Loud and Proud: Smoot Plans to Give Vikes' Secondary a Boost
Aug 23, 3:36 AM (ET) Email this Story
By DAVE CAMPBELL
EDEN PRAIRIE, Minn. (AP) - Fred Smoot was back with Minnesota's first-string defense, considerably behind in his progress toward settling in with the Vikings' secondary.
A strained neck and then a sore knee has kept him from doing much with his new team this summer, but the loquacious cornerback certainly doesn't lack the confidence to catch up.
"I bring a leader, and I bring a playmaker," Smoot said earlier in training camp. "When it comes time for a play to be made, I'm going to be one of the guys who steps up and tries my best to make the big play. I like to take the shine in the big game."
That's what Minnesota is counting on after luring Smoot from the Washington Redskins with a six-year, $34 million contract that includes a $10.8 million signing bonus. The Vikings are eager to pair him at the vastly important position with Antoine Winfield, one of their most reliable players last season on a defense that experienced many more downs than ups.
"Right up there near the top," defensive coordinator Ted Cottrell said. "I'd compare those guys to any two in the league."
Smoot hasn't played in either of Minnesota's preseason games, but he's expected to make his debut Friday night against the San Diego Chargers. The Vikings plan to bring him along slowly, giving his legs a chance to strengthen.
"He is behind," coach Mike Tice said. "We have to be smart with him. Certainly, if there is any rubberness in his legs, we've got to get him out of there.
"That's where you can have the chance of something bad happening. We'll make sure he gets in there and gets a good sweat and some good pivots and some good breaks on the ball."
Smoot - speaking for himself and several of Minnesota's other defensive acquisitions - is hungry for much more than that.
"I've been on great defenses, but I haven't lived what I want to be in the NFL right now as far as winning a championship and just being successful year in and year out," said Smoot, who had 16 interceptions while starting 58 of a possible 64 games over four seasons with the Redskins. "And I think those guys feel the same.
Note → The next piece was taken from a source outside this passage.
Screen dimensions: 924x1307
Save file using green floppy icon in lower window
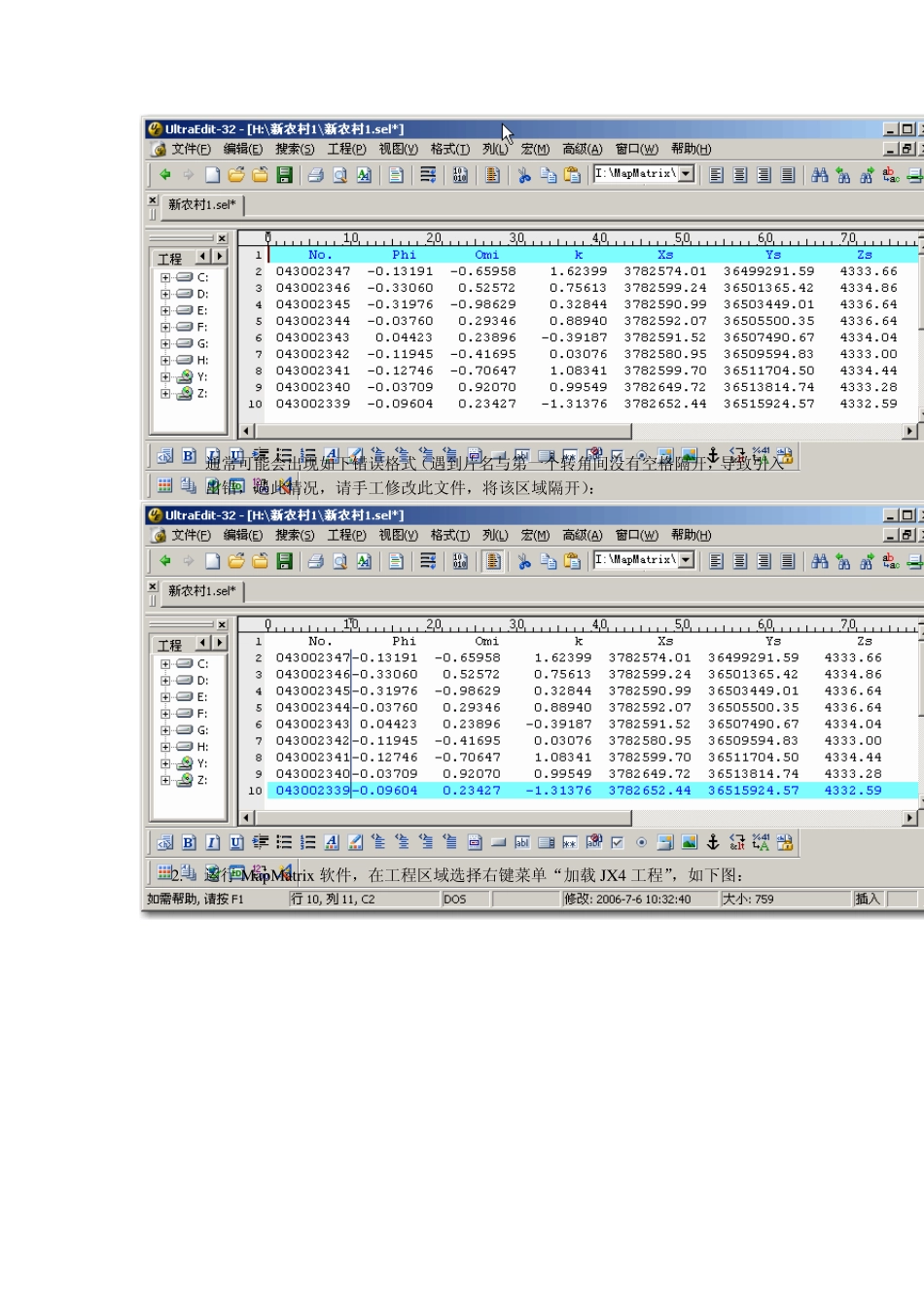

"You got a guy like Pat Williams that, in his own right, wants to let people know what Pat Williams can do. You got people like Napoleon Harris who wants to let the whole world know that, yes, he's worth the Randy Moss trade. You got Darren Sharper. Do I even have to say why he's motivated? All the stuff he did with Green Bay, and now all of a sudden he's a Viking."
The Vikings' season hinges largely on the ability of Smoot, Williams, Harris and Sharper to mesh with Cottrell and their new teammates. Smoot believes some of his bravado will help the process.
"I think it tends to rub off on other people," he said. "Basically when they see me walking before I'm talking, it really brings a comfort zone to everybody."